確かに、男子寮のその辺りのチェックはひどいものだ。
むしろ、チェックなどないに等しい。

「部屋、っスかあ……」

「出来れば、誰にも聞かれない場所がいいなって……あ、でも無理にとは」

「ん、分かった。この場合は仕方ないっスね。いこ」

話題が話題だけに、誰に聞かれるか分からない店よりも個室の方がいいだろう。

こういう時、どちらかが実家暮らしだとラクなんスけどね。






「……お邪魔、します」

相変わらず驚く程の安全さで、寮に忍び込ませる事に成功した。
ダイジョーブか、この寮。

「そこらへん、テキトーに座って」

と指をさしたものの、考え直す。

「……いや、下じゃ冷えるっスね。ベッドんとこ座っておいて」

「あ、うん……ありがとう」

キオサンはそう言ってベッドに腰かけた。

本当にゲンキンなものだが、女性と密室でふたりきりだというのに、この胸はドキリともしない。

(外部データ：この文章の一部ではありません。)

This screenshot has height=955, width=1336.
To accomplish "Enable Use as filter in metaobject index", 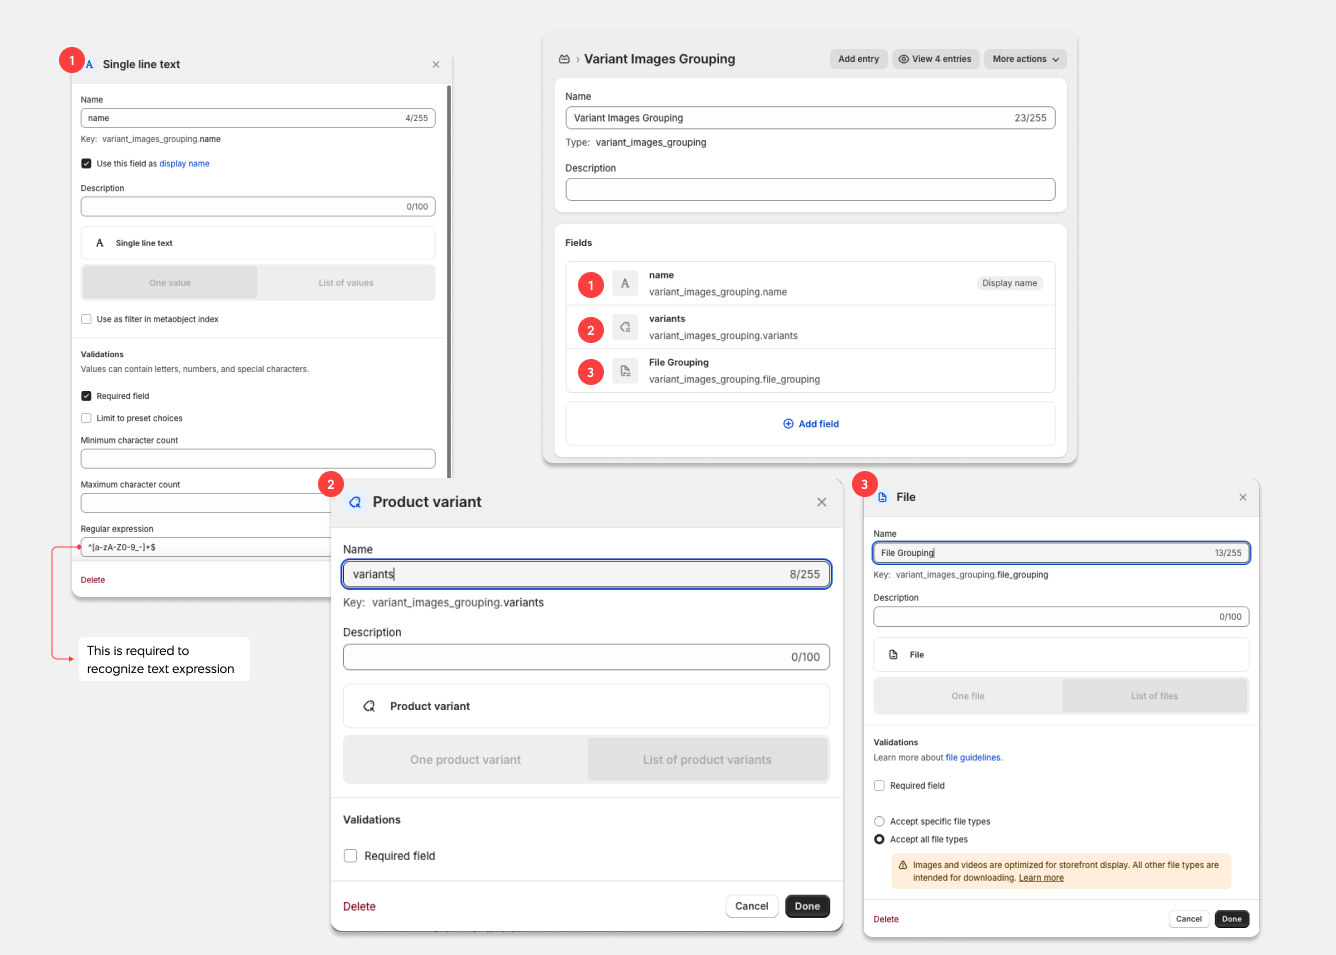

そこにいるのがみわなら、もう無条件で、我慢出来ないほどに求めてしまうのに。

小さな電気ケトルでふたり分のお湯を沸かし、温かいとうもろこし茶を入れた。

貰い物ではあるけど女性にいいと聞いて、みわが来てくれた時に出そうと思っていたお茶だ。

「……で、早速だけど……確実なんスか?
検査薬は使った?」

我ながら直球の質問ではあるが、もうここで隠しても仕方ないだろう。

しかし、彼女は首を横に振った。